◆ DOCUMENT SECTION

***

SQL Q&A
Partitioning, Consistency Checks, and More
Paul S. Randal
Q I accidentally attached a production database to a SQL Server® 2005 server and now I'm trying to attach it to the correct server, which is running SQL Server 2000. I've tried simply detaching the database and attaching to the SQL Server 2000 server, and I've tried doing the same thing with a backup and restore, but neither of these work. Why won't it work on my SQL Server 2000 server? This is the only copy of the database I have.
A The first thing to note here is the importance of having backups. DBAs usually think of needing backups to recover from corruption or some other destructive disaster. But you've hit upon a less obvious disaster—something going wrong during an upgrade, though in this case it was an accidental upgrade. The point remains, however, that you should always have a recent full database backup in case something happens to your database.
An upgrade, whether intentional or accidental, is a one-way operation and it is extremely difficult to reverse its effects. When you upgrade between versions of SQL Server, a series of upgrade steps are performed on the database. Each step usually involves some physical changes to the database, and each step increases the version number of the database.
For example, one of the major changes performed when upgrading a database from SQL Server 2000 to SQL Server 2005 is to change the structure of a database's system catalogs (often called the system tablesor database metadata) that hold various metadata about tables, indexes, column, allocations, and other details regarding the relational and physical structure of the database.

***

◆ DATASET EXTRACT
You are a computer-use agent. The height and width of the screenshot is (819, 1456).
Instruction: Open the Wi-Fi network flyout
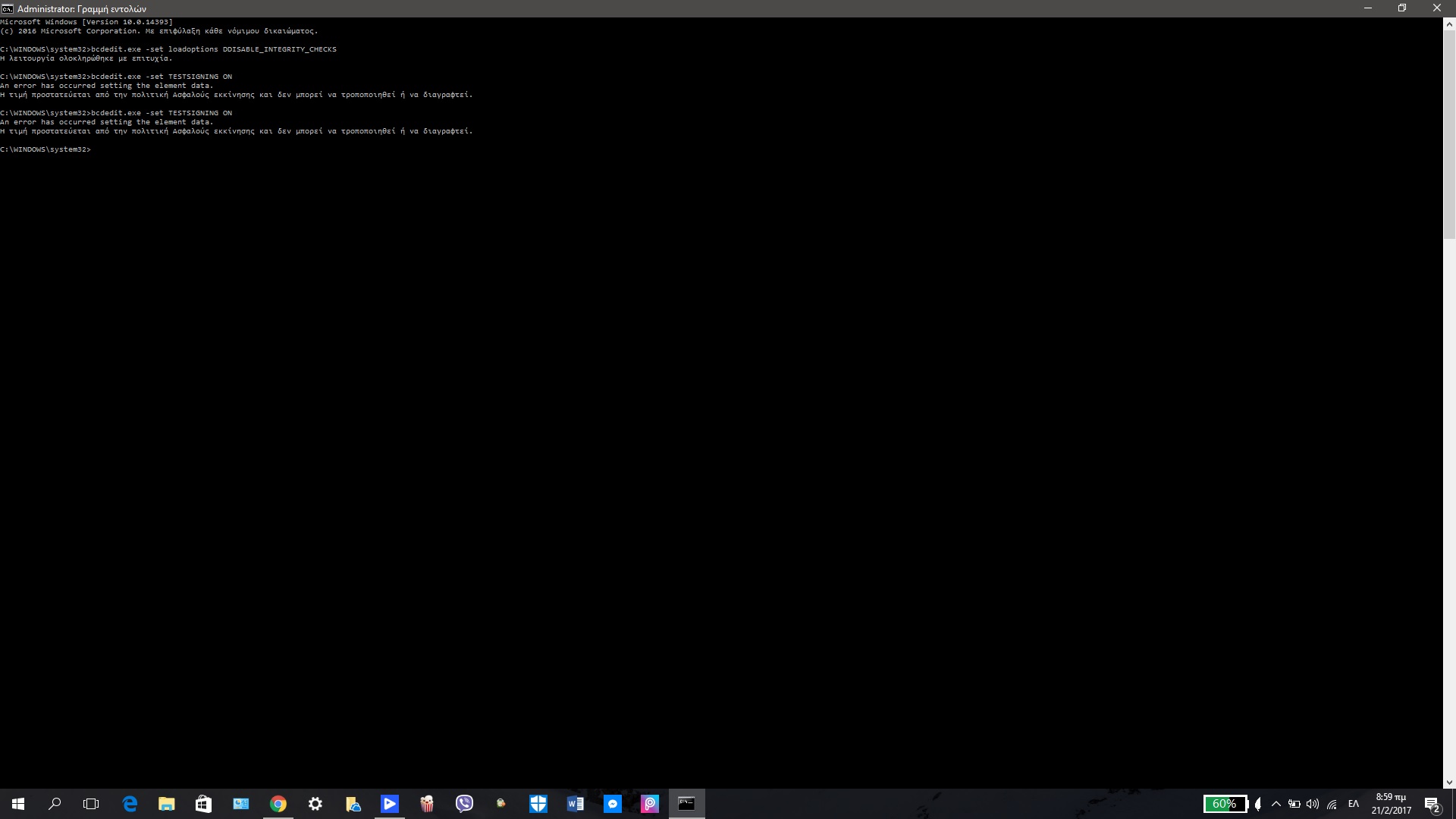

***

◆ ACTIONS TO TAKE
**A.** From the SQL Server Q&A text above, list each item that is specifically named as a subject of the metadata held in a database's system catalogs.
**B.** Carry on the SQL Server Q&A text above from its final sentence.

◆ FINAL ANSWERS
**A.**
- tables
- indexes
- column
- allocations

**B.**
As each of these upgrade steps is performed, the database version number is increased. For example, SQL Server 7.0 databases have version number 515, SQL Server 2000 databases have version number 539, and SQL Server 2005 databases have version number 611 (or 612 if the vardecimal feature is enabled). This allows SQL Server to know the last upgrade step performed on the database.
Releases of SQL Server cannot read databases upgraded to more recent releases of SQL Server (for instance, SQL Server 2000 cannot read a database that's been upgraded to SQL Server 2005). This is because older releases do not have the code needed to interpret the upgraded structures and database layout. And here lies the problem with your database, which has been upgraded to SQL Server 2005: not being able to attach back to SQL Server 2000.
In the absence of a full database backup, your only option is to export all the data from the upgraded database and manually transfer it back to a new SQL Server 2000 database. As long as you haven't used any new features in SQL Server 2005, you can script out the database structure, create the database on SQL Server 2000, and then export/import the data.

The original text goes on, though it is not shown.